DOCUMENT PASSAGE:
::::::::
Balancing the Budget is the decisive principle that will enable genuine reform of the federal government. Americans will accept substantial changes if they lead to a balanced budget, lower interest rates, lower taxes, a healthier economy, and increased jobs and take-home pay.
We know balancing the budget is achievable because House Republicans successfully led the effort in the 1990s. That initiative resulted in the only four consecutive balanced budgets in the last 100 years.
Practically, reality-based principles can help make balancing the budget achievable again. One crucial principle is the role of the Congressional Budget Office (CBO) as a scoring mechanism defining the parameters of Congressional success.
In 1995, recognizing the significance of the CBO, Republicans hired June O’Neill as its new director.
We understood that the CBO, established by a Democratic Congress in July 1974, described itself as providing “Congress with objective, nonpartisan information to support the budget process and help make informed economic and budget policy decisions.” However, in practice, the CBO has often operated as a liberal bureaucracy, delivering analyses that typically portray tax cuts as excessively expensive and government spending as unrealistically affordable.
To achieve a balanced budget, it was essential to counteract these tendencies. Director O’Neill introduced pro-growth and spending-skeptical factors into the analysis, significantly influencing CBO assessments.
There are two large issues regarding the CBO that Congress must address through hearings and reforms: the frequent factual inaccuracies in CBO estimates and the lack of transparency in its analytical processes.
First, the CBO frequently produces inaccurate estimates regarding taxes and spending. Publicly documenting the biggest mistakes, examining how they happened, and assessing corrective actions would be a big step forward. Highlighting how these mistakes distorted the legislative debates, by consistently understating government spending costs and overstating the cost of tax cuts, would also clarify the urgent need for reform.
Official Congressional hearings detailing the frequency and magnitude of these errors would lead to a demand for rethinking the current estimation system. Congress might also consider incorporating private-sector analyses to create a broader and more balanced discussion rather than relying exclusively on CBO scoring.
The debate surrounding the Big Beautiful Bill illustrates this distortion. Kevin Hassett, chief economist for the Trump White House, noted that simply assuming a modest 3% long-term economic growth rate (much less than the Reagan administration tax cuts achieved) would generate $4 trillion more in revenue than CBO projected. Had the cost of the bill been estimated at $600 billion instead of $4.6 trillion, tariff revenues alone would have covered the cost, fundamentally changing the terms of debate.
These patterns of inaccuracy are nothing new.
The CBO overestimated the cost of the 2017 Trump tax cuts by $1.5 trillion.
CBO and the Joint Tax Committee projected that eliminating the death tax would cost over $600 billion over ten years, despite the tax generating less than $34 billion annually. As economist Stephen Moore humorously wrote, “a Ouija board could turn out more accurate prognostications.”
::::::::
SOURCE MATERIAL:
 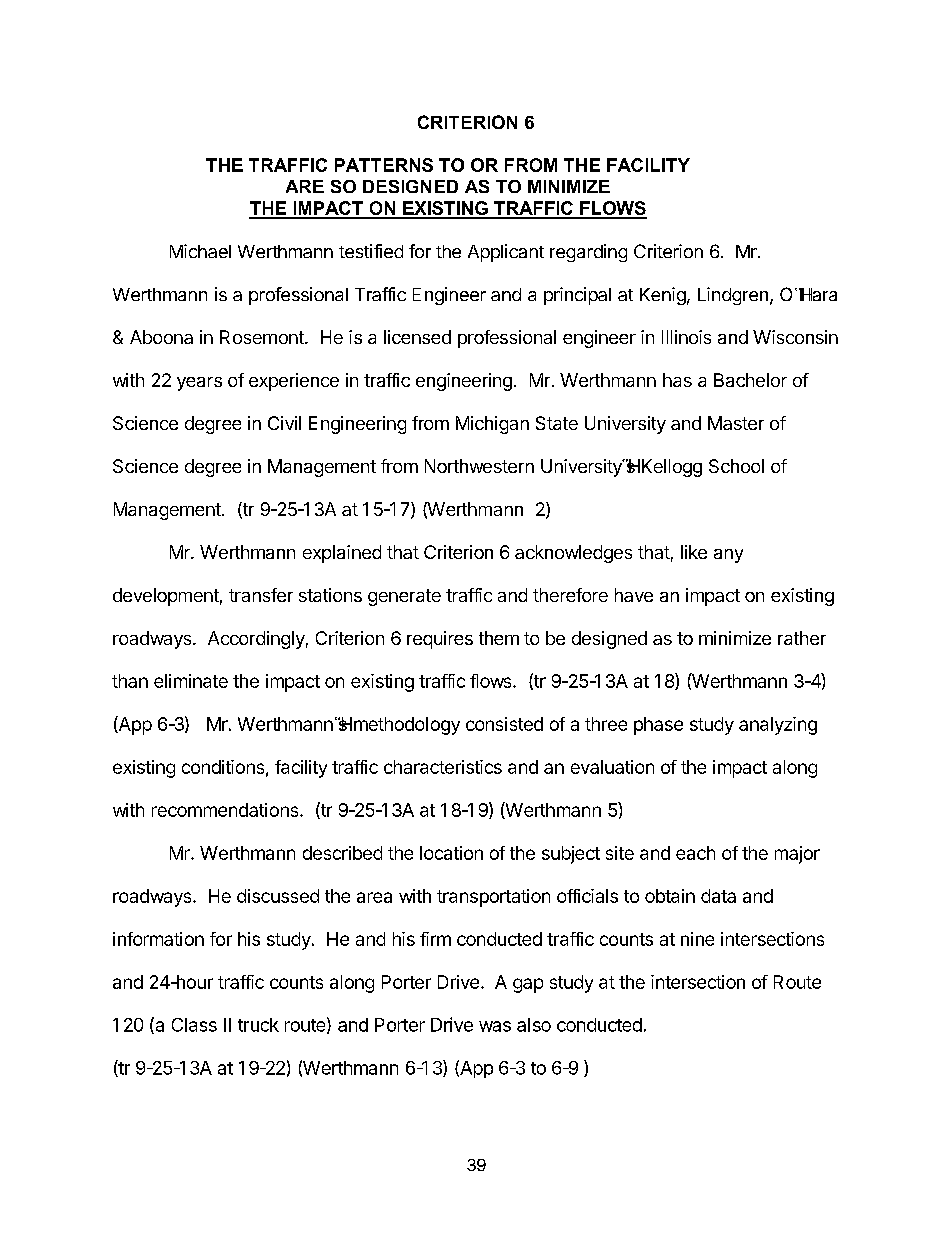 I want to click on Michael, so click(x=200, y=251).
::::::::
SET TASKS:
A - Summarize the passage on the Congressional Budget Office in two sentences.
B - Carry the passage on Congressional Budget Office estimates forward from its last sentence.

ANSWERS FOR THE EXERCISE:
A - Balancing the federal budget, which House Republicans achieved with four consecutive balanced budgets in the 1990s, depends in part on the Congressional Budget Office, whose analyses have tended to portray tax cuts as too expensive and government spending as too affordable. Congress should hold hearings and pursue reforms to address the inaccuracy of CBO estimates and the lack of transparency in its methods, as shown by the estimates for the Big Beautiful Bill, the 2017 Trump tax cuts, and eliminating the death tax.

B -
On Feb. 11, the House Ways and Means Committee reported that the CBO “tends to underestimate costs associated with measures that would increase the size of government and overstate the cost of tax relief for Americans.”
Additionally, Marc Short and Brian Blasé wrote in the Washington Post (July 14, 2017), “the CBO methodology, which favors mandates over choice and competition, is fundamentally flawed. As a result, its past predictions regarding healthcare legislation have not borne much resemblance to reality.”
Another striking example involves IRS funding. The CBO estimated that increasing IRS funding by $80 billion between 2022 and 2031 would boost tax revenues by $200 billion. However, actual revenue increases were only $1.3 billion, falling short of the CBO prediction by 82%. Once again, Moore’s Ouija board analogy applies.
The House and Senate Budget Committees must thoroughly investigate the CBO’s significant factual mistakes and how they may have influenced debates and decisions. Equally important, these committees must require transparency from the CBO, mandating clear, detailed reporting of all assumptions and formulas underlying their analyses.
Finally, Congress should explore alternative scoring models. Engaging two or three reputable private-sector analytical firms could provide alternative perspectives, providing legislators and the public with a more thorough understanding of potential legislation outcomes.
It will be much harder to develop a balanced budget if the current closed, pro-government spending and anti-economic growth model continues dominating CBO scoring.
We are not asking for a new biased model favoring our views. We are asking for a transparent, accountable system that acknowledges its limitations and avoids treating scoring estimates as infallible. The time has come to acknowledge that scoring should inform, not dictate, the legislative process.
Reforming the CBO is a vital first step toward a balanced budget.
For more commentary from Newt Gingrich, visit Gingrich360.com. Also, subscribe to the Newt’s World podcast.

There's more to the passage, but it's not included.